The Rationalist Answer (Rambam)

The Rambam (Moreh Nevuchim III:13) argues that creation is the expression of God’s will; the search for a “why” imports human categories of purpose that may not apply to God. The world exists because God willed it to exist. The Rambam’s philosophical asceticism here is striking: the question is closed not by an answer but by a refusal to ask.

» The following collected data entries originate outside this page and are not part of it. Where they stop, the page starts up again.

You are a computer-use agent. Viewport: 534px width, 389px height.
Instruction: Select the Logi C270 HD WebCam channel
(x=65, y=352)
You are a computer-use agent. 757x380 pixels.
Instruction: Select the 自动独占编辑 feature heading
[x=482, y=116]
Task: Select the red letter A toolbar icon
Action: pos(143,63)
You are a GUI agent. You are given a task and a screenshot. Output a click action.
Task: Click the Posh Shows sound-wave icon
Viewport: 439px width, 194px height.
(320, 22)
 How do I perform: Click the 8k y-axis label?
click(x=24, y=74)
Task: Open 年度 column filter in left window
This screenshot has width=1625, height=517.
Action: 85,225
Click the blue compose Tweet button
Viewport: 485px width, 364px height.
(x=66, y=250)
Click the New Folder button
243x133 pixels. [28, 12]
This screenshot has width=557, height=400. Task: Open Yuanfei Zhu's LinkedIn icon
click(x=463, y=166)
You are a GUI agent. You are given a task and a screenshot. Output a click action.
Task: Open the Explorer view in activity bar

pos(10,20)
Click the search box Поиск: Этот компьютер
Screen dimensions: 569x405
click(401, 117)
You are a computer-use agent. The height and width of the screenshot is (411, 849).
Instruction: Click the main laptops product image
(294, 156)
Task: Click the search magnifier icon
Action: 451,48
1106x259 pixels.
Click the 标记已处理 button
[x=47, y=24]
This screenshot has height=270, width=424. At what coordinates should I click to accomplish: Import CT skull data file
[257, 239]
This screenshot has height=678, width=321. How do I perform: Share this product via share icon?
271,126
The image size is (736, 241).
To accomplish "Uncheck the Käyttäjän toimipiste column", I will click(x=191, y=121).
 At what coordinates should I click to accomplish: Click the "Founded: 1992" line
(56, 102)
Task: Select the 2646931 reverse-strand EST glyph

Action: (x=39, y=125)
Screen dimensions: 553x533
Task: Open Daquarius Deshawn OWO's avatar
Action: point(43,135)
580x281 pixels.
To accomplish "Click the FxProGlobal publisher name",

The Kabbalist Answer (Arizal)

Rabbi Isaac Luria (1534–1572) developed the most influential mystical account. Before creation, there was only Or Ein Sof — the infinite divine light, occupying all that is. For there to be a world of finite beings, God performed tzimtzum — a contraction, withdrawing the divine light from a “space” in which creation could occur. Into that space, God emitted divine light through a series of vessels (the kelim) corresponding to the Sefirot. The lower vessels could not contain the light and shattered — shevirat hakelim. The sparks of light scattered into the realms of impurity (the klipot). The work of every Jew, in every mitzvah, is birur — sifting the sparks from the husks and returning them to their Source. (See the Editor’s treatise on gilgul, reformatted in this Field Guide, for the soul-level extension of this teaching.)

The Hasidic Answer (Baal Shem Tov, Chabad)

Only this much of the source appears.